- **Work to complete**: Although the data below contains pictures, please reproduce only its words, exactly.

++++ Supplied data

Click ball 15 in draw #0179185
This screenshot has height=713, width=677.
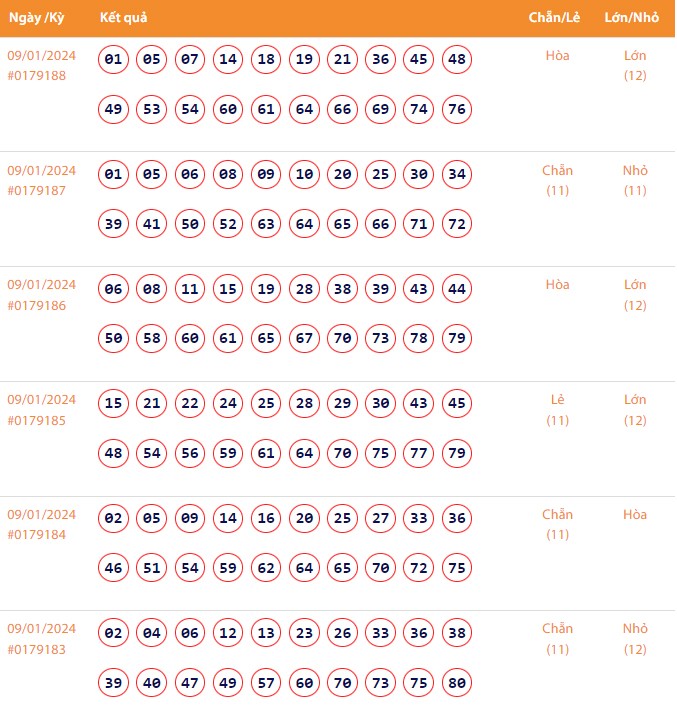[x=114, y=404]
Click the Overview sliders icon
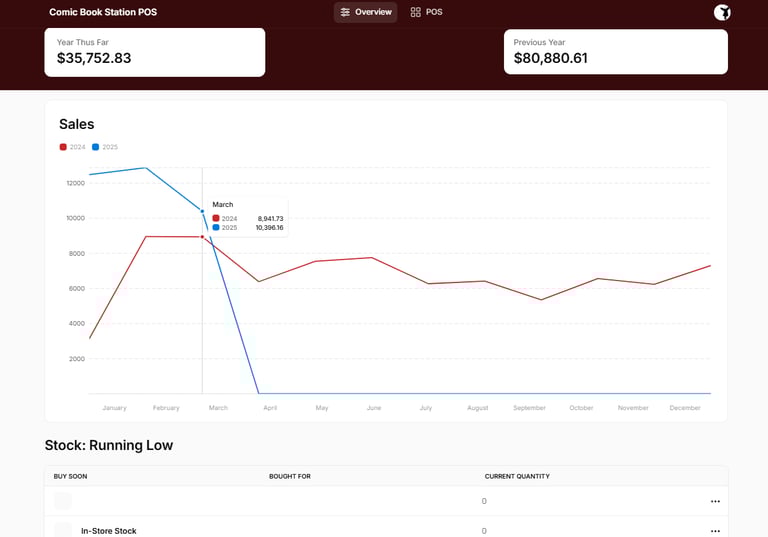Image resolution: width=768 pixels, height=537 pixels. click(x=345, y=12)
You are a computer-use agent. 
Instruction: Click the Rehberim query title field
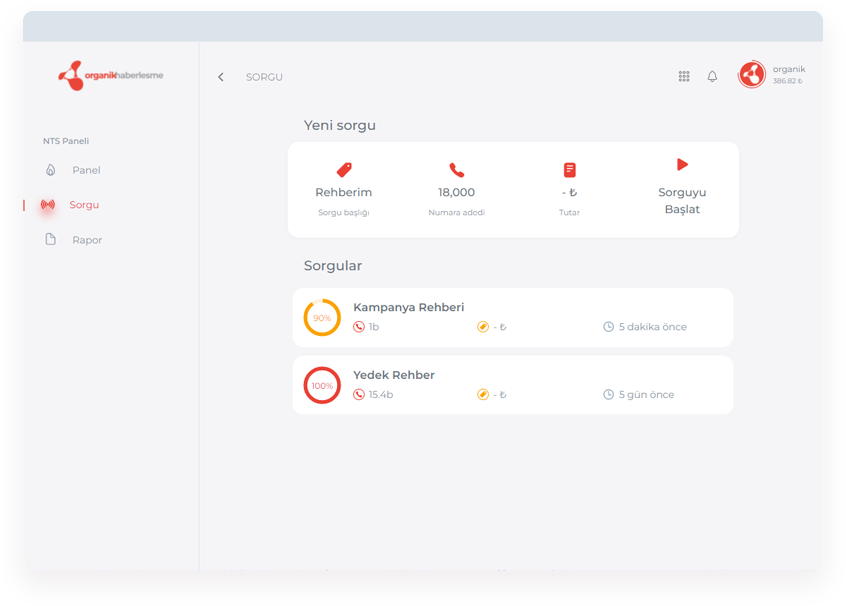344,192
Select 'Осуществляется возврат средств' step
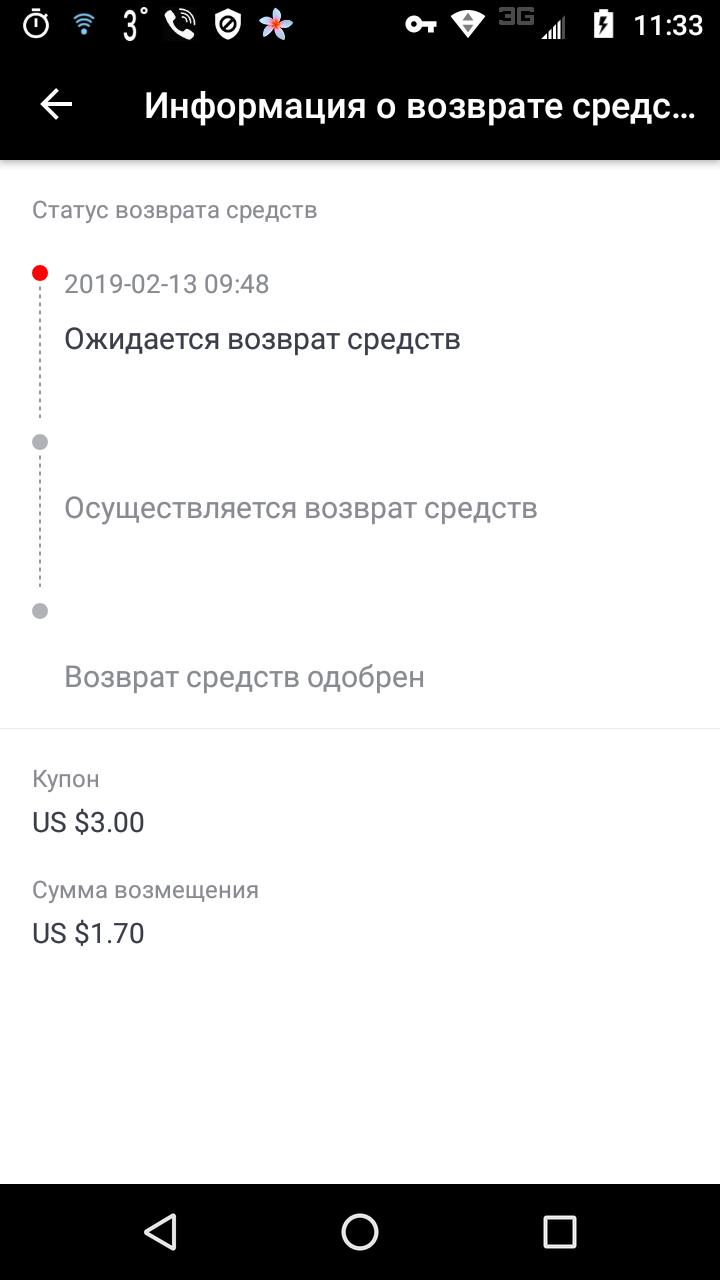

++++++++

- **Answer box**:
Click ball 15 in draw #0179185
This screenshot has height=713, width=677.
[x=114, y=404]
Click the Overview sliders icon
Image resolution: width=768 pixels, height=537 pixels. click(x=345, y=12)
You are a computer-use agent. 
Instruction: Click the Rehberim query title field
344,192
Select 'Осуществляется возврат средств' step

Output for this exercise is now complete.